A step in the right direction

However, it’s not just vaccines, but also lab work that’s moving away from the cold chain. EKF Diagnostics’ PrimeStore MTM device stabilises and preserves sample RNA for up to seven days at ambient temperatures, allowing it to be transported and processed outside of containment. The device has come into its own during the pandemic, taking pressure off labs that do not have the capacity to refrigerate large volumes of Covid-19 test samples onsite. It also reduces time and cost constraints for transportation because samples can be sent via the postal system rather than requiring specialist couriers.

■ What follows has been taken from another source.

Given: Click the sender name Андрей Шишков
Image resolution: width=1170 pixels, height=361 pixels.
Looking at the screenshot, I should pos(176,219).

“Covid-19 has demonstrated just how much healthcare relies on the cold chain to carry out its everyday business,” says Rebekah Stibbs, product manager for the PrimeStore MTM. “I think it shone a light on the everyday demands the medical sector faces that the public had not appreciated previously.”

Stibbs predicts the device will play a key role in the future of diagnostics as home sample collection kits become more widely used. She agrees with Hipkiss that there will always be cold chain requirements for some products and services, but says there has been an awakening in terms of innovation.

“Covid-19 has highlighted the need to move quickly and easily when fighting a global emergency,” she says. “Anything that speeds up the process must be seen as a positive, and removing the reliance on an expensive and complex part of the sampling process must surely be seen as a step in the right direction.”

Hipkiss agrees that Covid-19 has awakened the world to the fallibility of the cold chain. “People, countries and systems have been forced to look at vaccine manufacture and distribution in a way they haven’t done before or – perhaps more correctly – they’ve chosen to ignore,” he says. “Plenty of people on our side of the bargain have been banging on about this for a long time now, but saying ‘I told you so’ doesn’t get you anywhere. What we’re focused on is saying ‘let’s look at doing it this way rather than the way we’ve always done it’. If you always do what you’ve always done, you’re going to end up back in exactly the same place.”